İstenen görev.
Aşağıdaki kütle modeli makalesinin özetine göre, sunulan sistemde 3B model oluşturmak için hangi araç kullanılıyor?

Sağlanan alıntı.
Makine öğrenmesinin tasarım alanında kullanımı: grafik tabanlı GAN’lardan kütle modeli oluşturma

Year 2025, Volume: 8 Issue: 2, 621 - 639, 28.10.2025

Mustafa Koç , İmdat As

https://doi.org/10.37246/grid.1591809

Abstract

Bu makale, mimari grafik gösterimlerini üç boyutlu (3B) kavramsal kütle modellerine dönüştüren bir makine öğrenimi (ML) sistemi sunmaktadır. Öncelikle 2B kat planı oluşturmaya odaklanan önceki ML yaklaşımlarının aksine, yöntemimiz birden fazla bileşeni tek bir iş akışına entegre eder: (1) HouseGAN++ kullanarak grafik tabanlı girdi, (2) özel MATLAB görüntü işleme metotları ile görüntü tabanlı şekil çıkarma, (3) FloorplanToBlender ile 3B model oluşturma ve (4) görsel geliştirme için difüzyon model tabanlı stil transferi. Bu uçtan uca yaklaşım, otomatik plan-hacim dönüşümü ve üretken görüntü sentezi yoluyla estetik keşfin birleşiminde farklılık göstermektedir. Sonuçlar, geliştirilen sistemin manuel çabayı önemli ölçüde azaltırken verimli, çok aşamalı mimari fikir oluşturmayı sağladığını göstermektedir. Önerilen yöntem, kavram gelişimini hızlandırarak ve soyut mekânsal girdilerden stilistik olarak çeşitli çıktılar sunarak erken aşama tasarım süreçlerine katkıda bulunur.

Veri özeti.
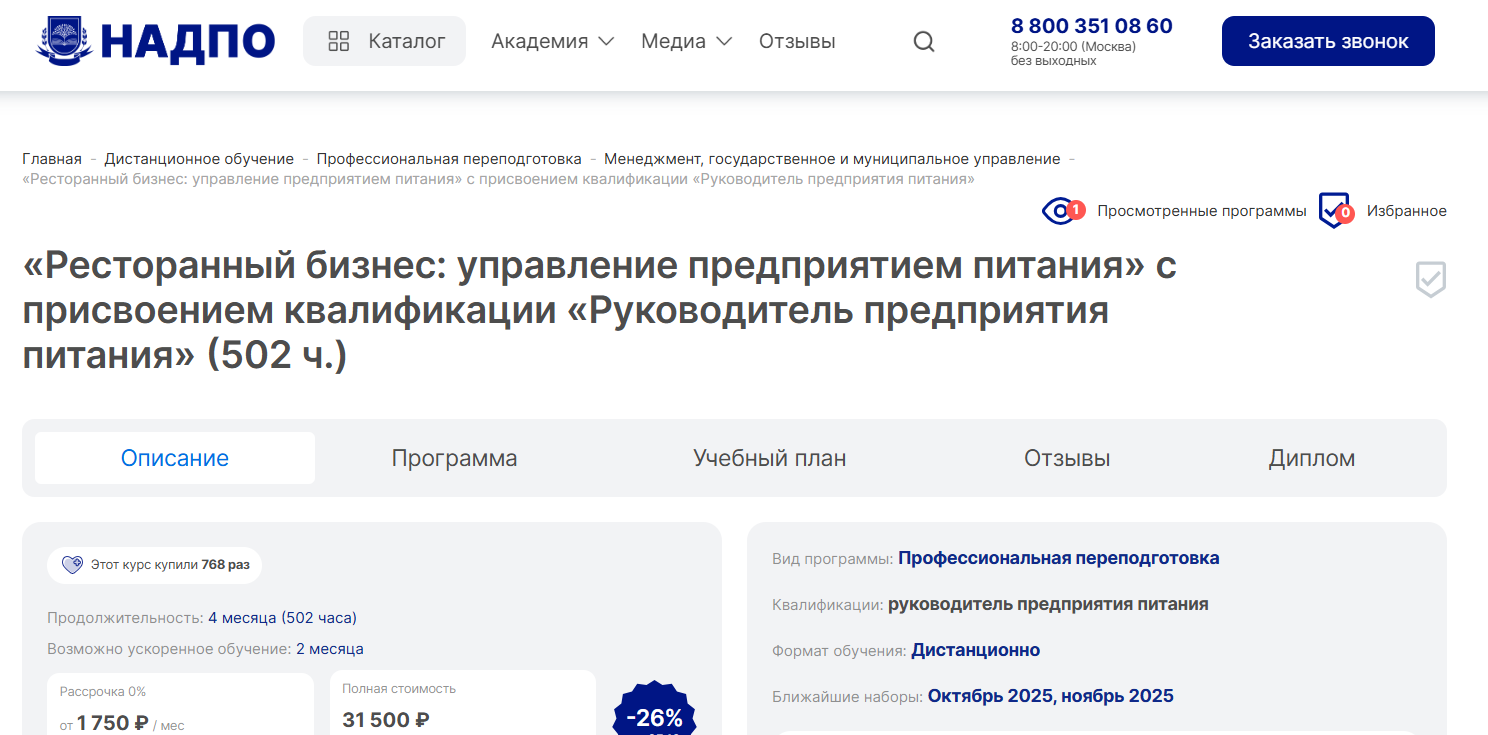Image resolution: width=1488 pixels, height=735 pixels.
Task: Open the Каталог menu button
Action: (x=385, y=41)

Çözüm.
3B model oluşturmak için FloorplanToBlender kullanılıyor.